## Your goal
Where a line below includes the word "with", copy that line.

## Stored data
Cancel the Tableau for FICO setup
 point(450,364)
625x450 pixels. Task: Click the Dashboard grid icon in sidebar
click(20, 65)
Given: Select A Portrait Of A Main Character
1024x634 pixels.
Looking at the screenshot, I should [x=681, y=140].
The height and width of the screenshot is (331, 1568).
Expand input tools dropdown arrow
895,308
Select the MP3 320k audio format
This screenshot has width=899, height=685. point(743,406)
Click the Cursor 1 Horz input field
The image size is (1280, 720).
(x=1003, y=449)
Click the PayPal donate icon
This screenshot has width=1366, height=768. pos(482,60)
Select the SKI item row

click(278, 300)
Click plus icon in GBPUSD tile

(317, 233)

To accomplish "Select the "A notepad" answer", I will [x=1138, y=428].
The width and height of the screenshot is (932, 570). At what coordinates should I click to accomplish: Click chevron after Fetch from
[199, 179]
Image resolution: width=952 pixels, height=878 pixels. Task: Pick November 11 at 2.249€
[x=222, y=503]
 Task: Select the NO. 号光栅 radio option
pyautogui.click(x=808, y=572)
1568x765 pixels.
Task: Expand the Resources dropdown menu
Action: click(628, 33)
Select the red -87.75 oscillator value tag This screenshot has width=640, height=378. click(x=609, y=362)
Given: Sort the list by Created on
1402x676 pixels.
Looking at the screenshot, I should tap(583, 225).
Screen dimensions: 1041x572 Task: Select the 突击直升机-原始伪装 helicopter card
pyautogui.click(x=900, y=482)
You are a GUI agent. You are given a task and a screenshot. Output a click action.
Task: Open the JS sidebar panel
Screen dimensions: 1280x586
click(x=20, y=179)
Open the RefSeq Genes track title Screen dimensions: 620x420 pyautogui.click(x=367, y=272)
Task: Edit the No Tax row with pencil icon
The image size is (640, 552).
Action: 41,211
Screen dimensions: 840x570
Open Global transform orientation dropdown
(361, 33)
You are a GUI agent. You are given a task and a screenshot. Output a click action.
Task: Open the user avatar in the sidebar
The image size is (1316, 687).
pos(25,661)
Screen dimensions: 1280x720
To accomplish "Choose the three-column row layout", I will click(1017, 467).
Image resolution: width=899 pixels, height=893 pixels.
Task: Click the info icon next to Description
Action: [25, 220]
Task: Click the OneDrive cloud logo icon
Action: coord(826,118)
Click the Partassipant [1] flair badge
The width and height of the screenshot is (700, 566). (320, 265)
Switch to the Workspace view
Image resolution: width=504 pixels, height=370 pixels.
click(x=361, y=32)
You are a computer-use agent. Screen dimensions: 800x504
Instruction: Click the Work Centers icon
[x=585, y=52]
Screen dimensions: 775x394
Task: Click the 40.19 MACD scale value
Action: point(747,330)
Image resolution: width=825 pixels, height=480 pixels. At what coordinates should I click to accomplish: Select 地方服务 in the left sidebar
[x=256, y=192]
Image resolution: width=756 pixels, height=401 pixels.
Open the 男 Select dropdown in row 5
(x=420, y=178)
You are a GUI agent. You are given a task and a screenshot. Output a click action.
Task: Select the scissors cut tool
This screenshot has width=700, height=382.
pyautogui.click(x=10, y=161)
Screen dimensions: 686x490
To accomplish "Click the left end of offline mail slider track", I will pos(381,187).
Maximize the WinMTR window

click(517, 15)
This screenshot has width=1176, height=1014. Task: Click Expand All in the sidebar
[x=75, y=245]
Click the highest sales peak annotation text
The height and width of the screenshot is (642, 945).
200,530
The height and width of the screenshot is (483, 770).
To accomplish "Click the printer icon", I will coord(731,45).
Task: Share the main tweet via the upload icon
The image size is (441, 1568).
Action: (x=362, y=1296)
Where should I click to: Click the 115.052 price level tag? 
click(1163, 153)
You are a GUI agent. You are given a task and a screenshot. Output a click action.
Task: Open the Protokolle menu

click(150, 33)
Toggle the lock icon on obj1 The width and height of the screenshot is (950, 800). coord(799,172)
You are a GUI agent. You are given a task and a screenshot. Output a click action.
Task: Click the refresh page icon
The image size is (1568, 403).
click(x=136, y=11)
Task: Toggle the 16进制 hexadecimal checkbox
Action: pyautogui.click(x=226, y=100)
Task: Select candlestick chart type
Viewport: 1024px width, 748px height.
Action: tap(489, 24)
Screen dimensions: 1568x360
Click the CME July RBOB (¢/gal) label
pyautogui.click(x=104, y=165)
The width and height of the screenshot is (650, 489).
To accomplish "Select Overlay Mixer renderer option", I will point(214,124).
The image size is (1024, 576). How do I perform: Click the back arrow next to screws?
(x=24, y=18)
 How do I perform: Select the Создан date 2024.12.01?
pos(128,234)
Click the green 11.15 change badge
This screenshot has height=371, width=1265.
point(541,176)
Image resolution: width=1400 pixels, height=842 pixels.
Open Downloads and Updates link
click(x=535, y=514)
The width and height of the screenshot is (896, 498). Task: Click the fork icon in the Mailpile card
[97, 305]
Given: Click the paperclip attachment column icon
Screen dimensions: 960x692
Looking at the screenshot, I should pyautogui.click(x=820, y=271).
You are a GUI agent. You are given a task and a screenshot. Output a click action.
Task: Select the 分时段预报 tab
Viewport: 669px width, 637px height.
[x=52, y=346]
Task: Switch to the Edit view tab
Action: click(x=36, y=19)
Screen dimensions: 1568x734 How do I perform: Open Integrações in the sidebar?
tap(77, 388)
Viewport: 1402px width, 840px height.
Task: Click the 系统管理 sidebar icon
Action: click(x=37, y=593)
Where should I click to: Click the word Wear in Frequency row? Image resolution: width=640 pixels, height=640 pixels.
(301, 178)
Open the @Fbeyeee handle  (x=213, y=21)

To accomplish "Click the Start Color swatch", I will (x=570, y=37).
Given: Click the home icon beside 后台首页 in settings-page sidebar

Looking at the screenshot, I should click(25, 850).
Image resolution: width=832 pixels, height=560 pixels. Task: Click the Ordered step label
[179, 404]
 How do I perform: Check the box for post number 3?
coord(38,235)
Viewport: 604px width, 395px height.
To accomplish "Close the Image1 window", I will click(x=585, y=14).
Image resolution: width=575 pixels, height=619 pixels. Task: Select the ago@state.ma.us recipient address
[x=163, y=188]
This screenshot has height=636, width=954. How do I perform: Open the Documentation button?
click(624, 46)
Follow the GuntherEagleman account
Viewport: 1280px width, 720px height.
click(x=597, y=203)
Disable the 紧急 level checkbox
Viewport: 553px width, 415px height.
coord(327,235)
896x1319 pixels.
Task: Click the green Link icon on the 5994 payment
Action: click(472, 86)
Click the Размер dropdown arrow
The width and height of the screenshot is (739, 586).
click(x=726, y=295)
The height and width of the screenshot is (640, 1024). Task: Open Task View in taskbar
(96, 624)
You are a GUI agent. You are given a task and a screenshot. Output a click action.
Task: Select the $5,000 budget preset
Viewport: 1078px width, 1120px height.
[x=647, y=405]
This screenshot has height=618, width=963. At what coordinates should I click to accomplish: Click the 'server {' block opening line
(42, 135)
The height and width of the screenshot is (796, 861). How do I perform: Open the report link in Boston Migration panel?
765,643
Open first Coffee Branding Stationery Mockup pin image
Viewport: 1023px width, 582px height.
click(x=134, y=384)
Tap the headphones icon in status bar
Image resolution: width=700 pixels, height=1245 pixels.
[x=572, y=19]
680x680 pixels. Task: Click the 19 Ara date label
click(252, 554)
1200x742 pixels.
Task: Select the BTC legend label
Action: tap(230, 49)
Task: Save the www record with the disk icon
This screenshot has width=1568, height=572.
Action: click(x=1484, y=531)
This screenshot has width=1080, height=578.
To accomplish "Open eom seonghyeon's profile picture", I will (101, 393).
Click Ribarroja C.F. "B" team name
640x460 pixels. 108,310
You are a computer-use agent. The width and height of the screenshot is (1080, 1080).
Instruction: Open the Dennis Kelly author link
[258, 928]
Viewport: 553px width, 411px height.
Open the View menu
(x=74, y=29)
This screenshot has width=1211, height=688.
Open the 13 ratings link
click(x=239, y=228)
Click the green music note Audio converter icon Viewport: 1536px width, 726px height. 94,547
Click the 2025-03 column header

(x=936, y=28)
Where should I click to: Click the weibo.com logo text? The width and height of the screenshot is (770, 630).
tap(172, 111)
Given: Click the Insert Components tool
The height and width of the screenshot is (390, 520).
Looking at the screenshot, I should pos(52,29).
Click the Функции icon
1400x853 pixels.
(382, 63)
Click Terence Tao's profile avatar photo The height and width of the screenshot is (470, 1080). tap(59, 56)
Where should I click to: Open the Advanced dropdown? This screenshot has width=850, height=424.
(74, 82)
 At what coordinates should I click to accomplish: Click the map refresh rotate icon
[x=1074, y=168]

## Answer for the task
Task: Edit the No Tax row with pencil icon
Task: Save the www record with the disk icon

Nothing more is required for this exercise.